The UV ink 9 which is applied to a desired region of the mold layer 5 includes the inorganic particles 2b. That is, since the UV ink 9 which includes the inorganic particles 2b is applied to a desired region of the mold layer 5 which is formed in the desired cross sectional shape of the mold object, the mold object 6 which is degreased and sintered is configured to include the inorganic particles 2b in addition to the inorganic particles 2a. That is, it is possible to obtain the mold object 6 where the filling ratio of the inorganic particles is higher compared to the mold object 6 which is configured only by the inorganic particles 2a. As a result, it is possible to obtain a sinter mold object with higher precision since rigidity is higher and changes in dimensions due to sintering are even more suppressed.

In understanding the scope of the present invention, the term “comprising” and its derivatives, as used herein, are intended to be open ended terms that specify the presence of the stated features, elements, components, groups, integers, and/or steps, but do not exclude the presence of other unstated features, elements, components, groups, integers and/or steps.

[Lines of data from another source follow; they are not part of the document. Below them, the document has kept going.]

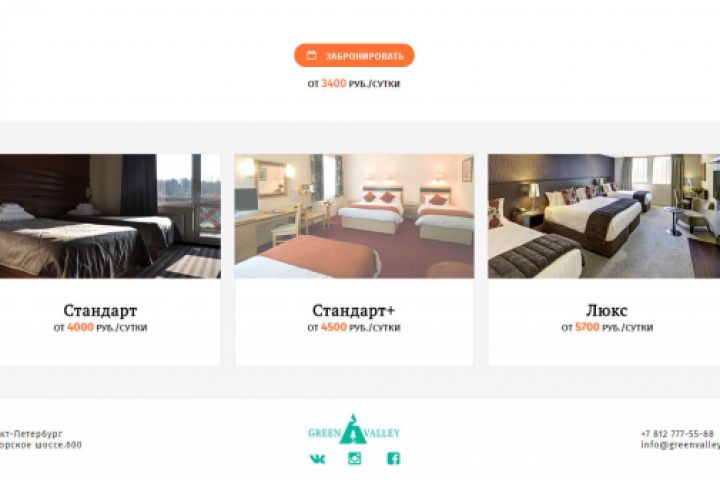Click the Green Valley logo
Screen dimensions: 720x480
click(x=354, y=429)
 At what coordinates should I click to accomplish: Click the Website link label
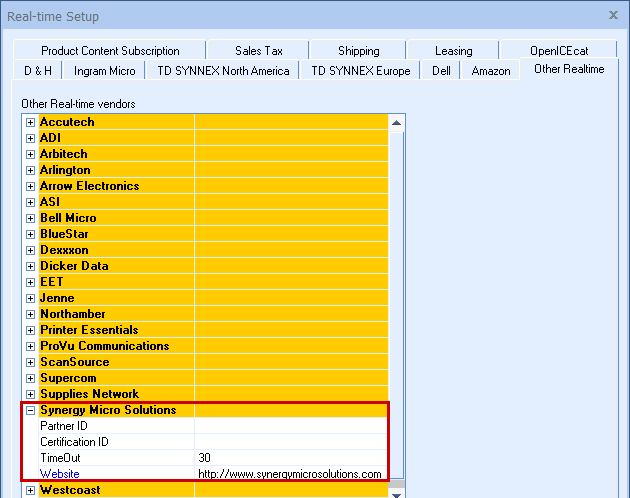click(x=59, y=474)
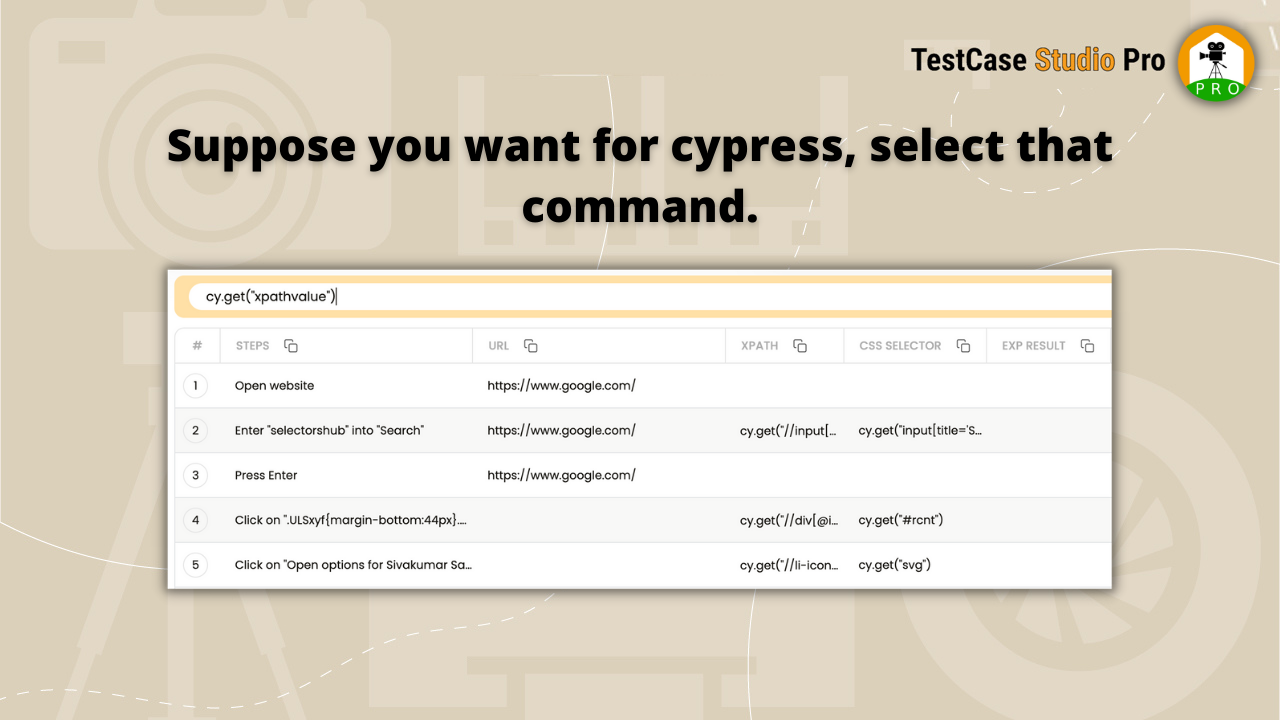Copy the URL column contents
This screenshot has height=720, width=1280.
[531, 345]
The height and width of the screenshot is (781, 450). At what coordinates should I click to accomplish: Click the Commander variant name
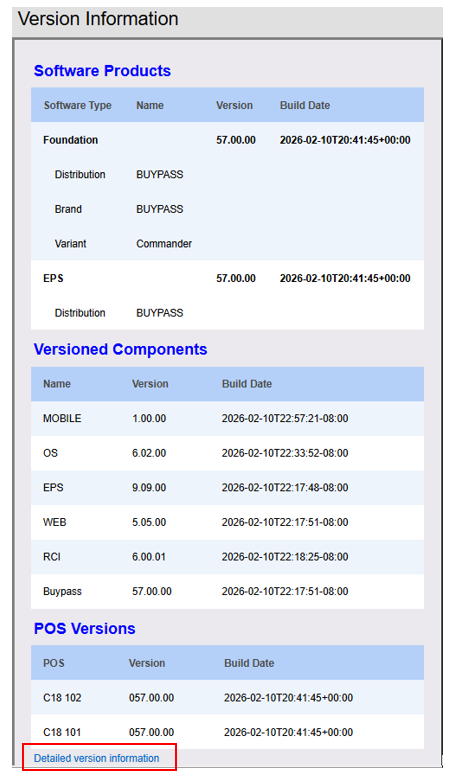[x=164, y=244]
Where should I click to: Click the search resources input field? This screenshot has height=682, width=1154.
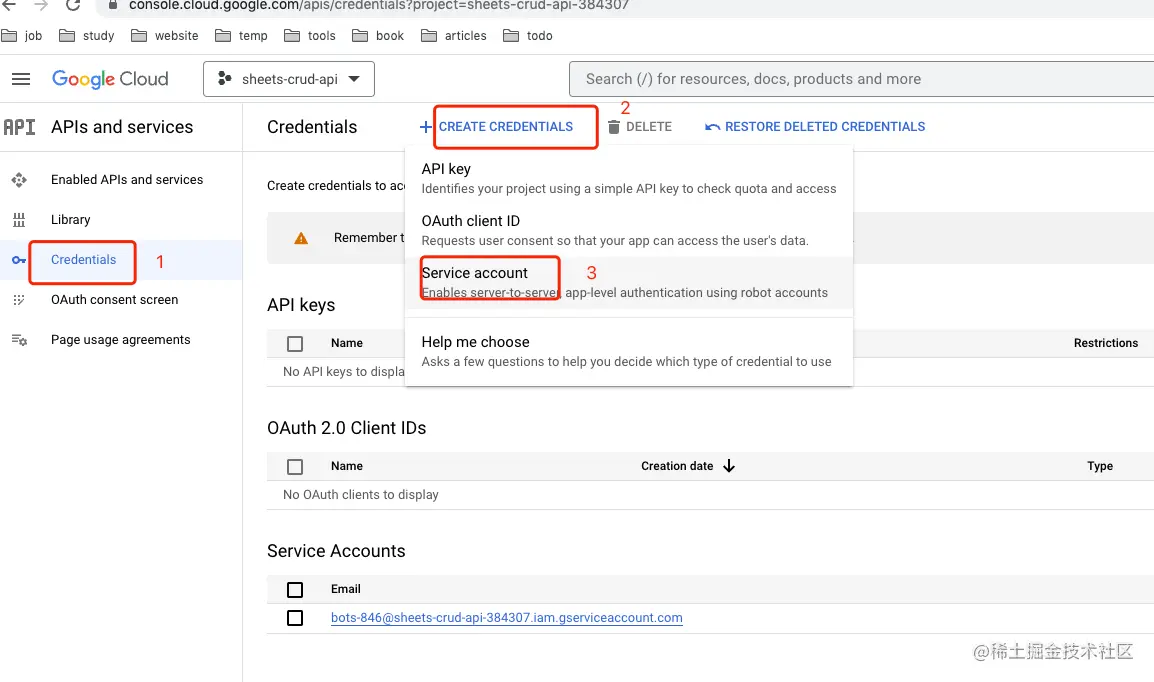860,79
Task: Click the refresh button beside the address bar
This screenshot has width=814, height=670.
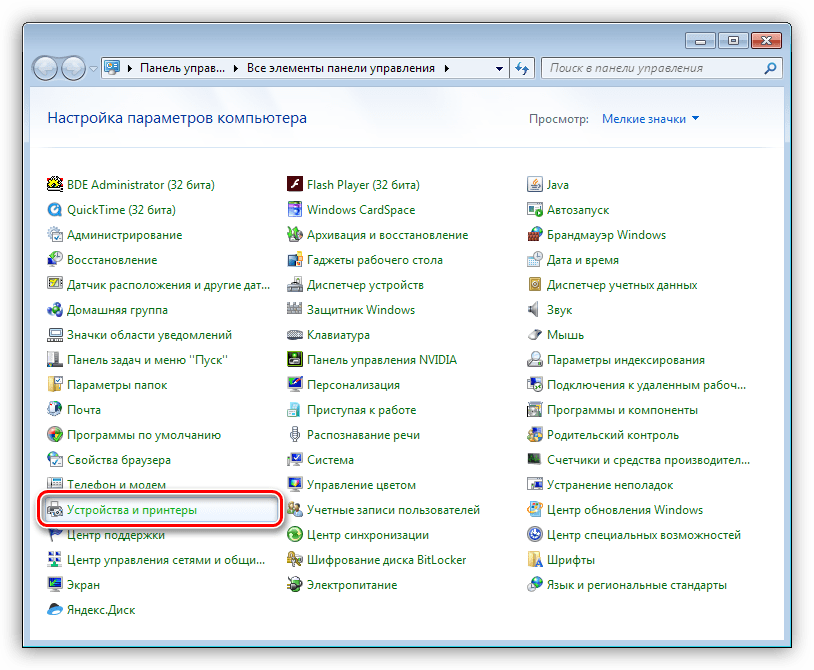Action: [523, 68]
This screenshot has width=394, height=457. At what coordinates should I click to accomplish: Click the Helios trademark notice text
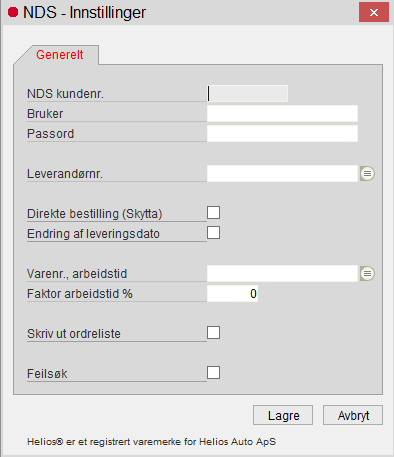tap(151, 442)
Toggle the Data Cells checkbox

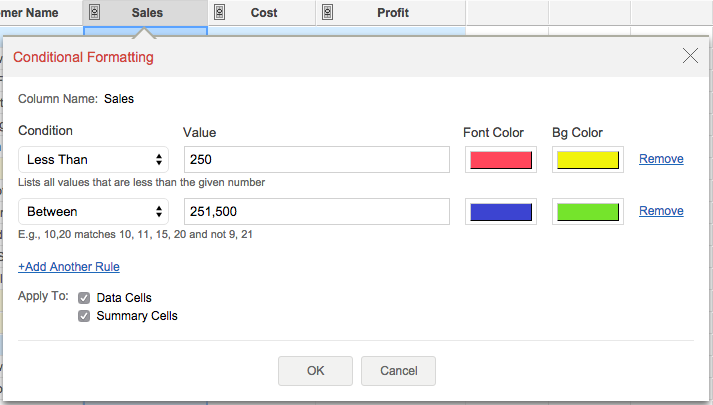[x=84, y=298]
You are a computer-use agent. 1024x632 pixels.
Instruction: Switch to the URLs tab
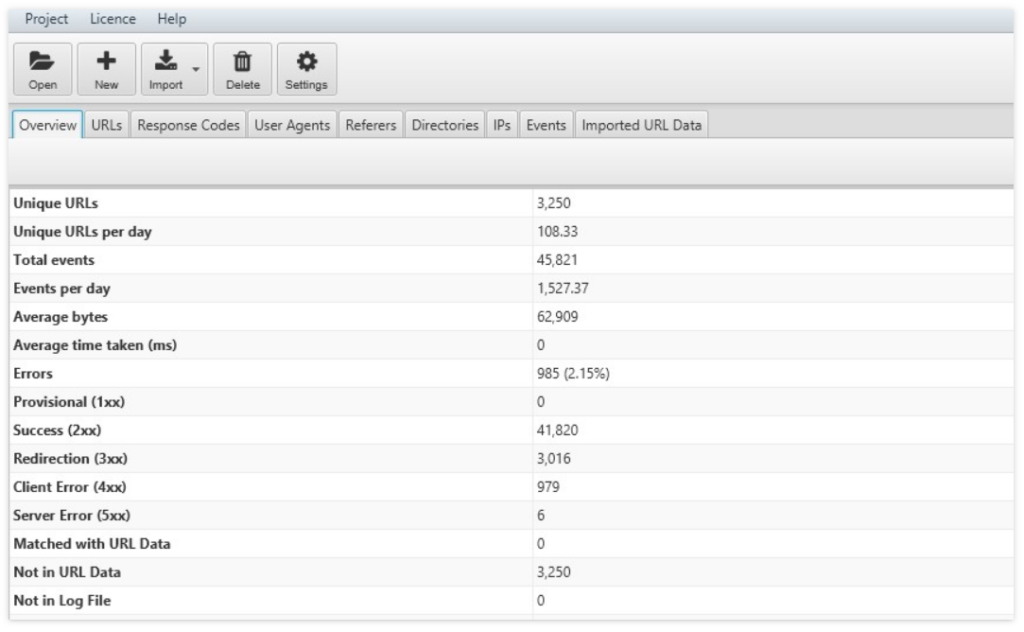coord(104,127)

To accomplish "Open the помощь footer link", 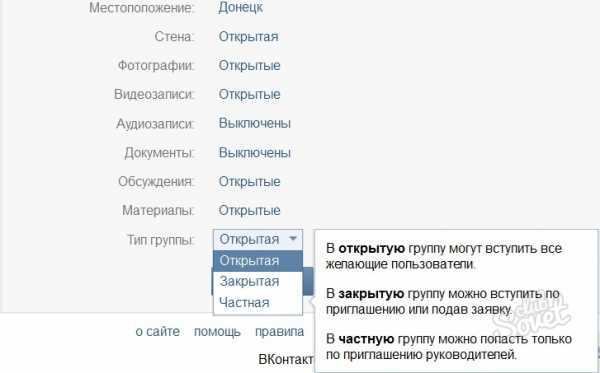I will pyautogui.click(x=217, y=331).
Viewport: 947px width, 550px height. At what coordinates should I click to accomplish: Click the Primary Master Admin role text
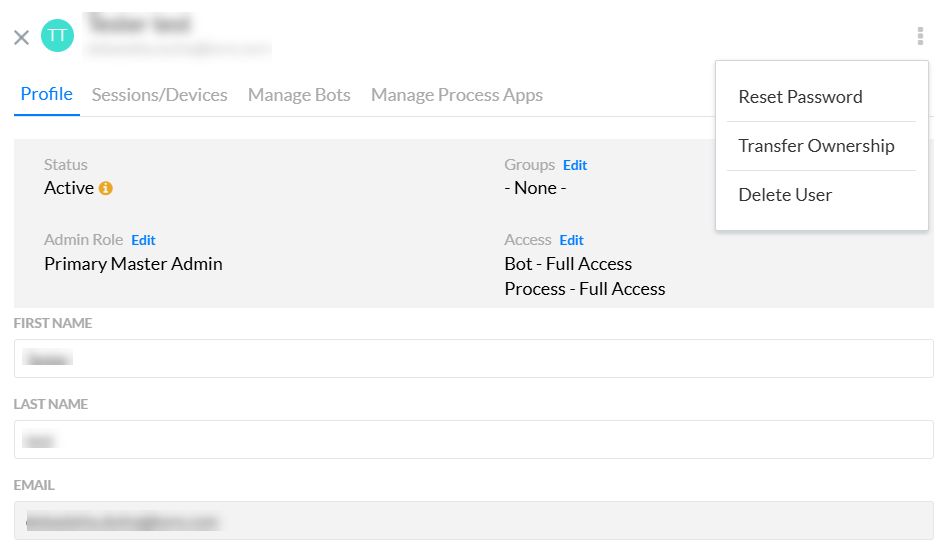coord(133,264)
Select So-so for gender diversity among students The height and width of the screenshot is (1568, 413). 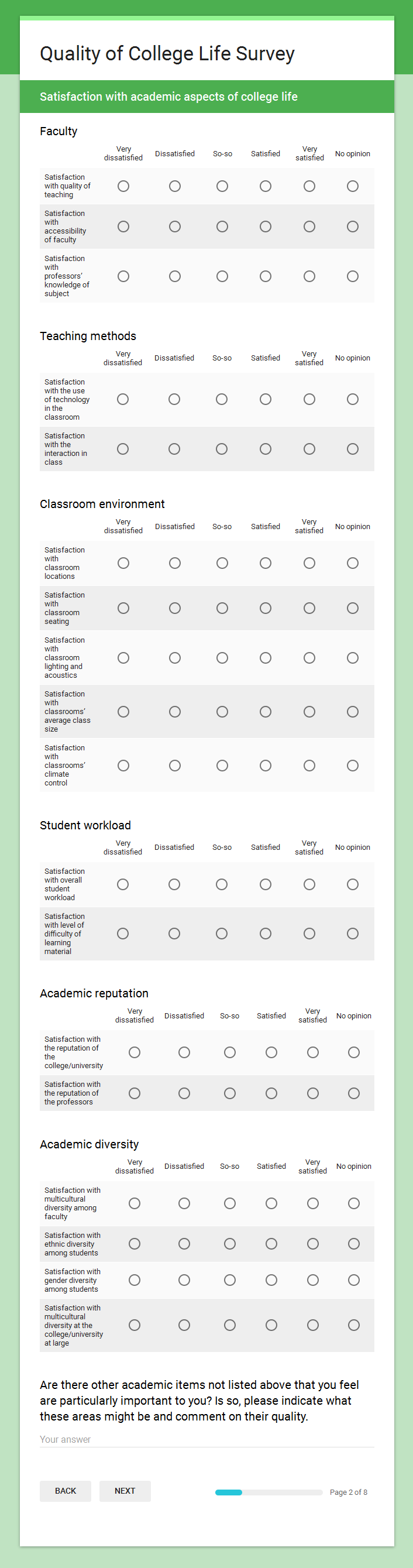click(x=229, y=1280)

The foregoing also applies to words having similar meanings such as the terms, “including”, “having” and their derivatives. Also, the terms “part,” “section,” “portion,” “member” or “element” when used in the singular can have the dual meaning of a single part or a plurality of parts. Finally, terms of degree such as “substantially”, “about” and “approximately” as used herein mean a reasonable amount of deviation of the modified term such that the end result is not significantly changed. For example, these terms can be construed as including a deviation of at least ±5% of the modified term if this deviation would not negate the meaning of the word it modifies.

While only selected embodiments have been chosen to illustrate the present invention, it will be apparent to those skilled in the art from this disclosure that various changes and modifications can be made herein without departing from the scope of the invention as defined in the appended claims. Furthermore, the foregoing descriptions of the embodiments according to the present invention are provided for illustration only, and not for the purpose of limiting the invention as defined by the appended claims and their equivalents.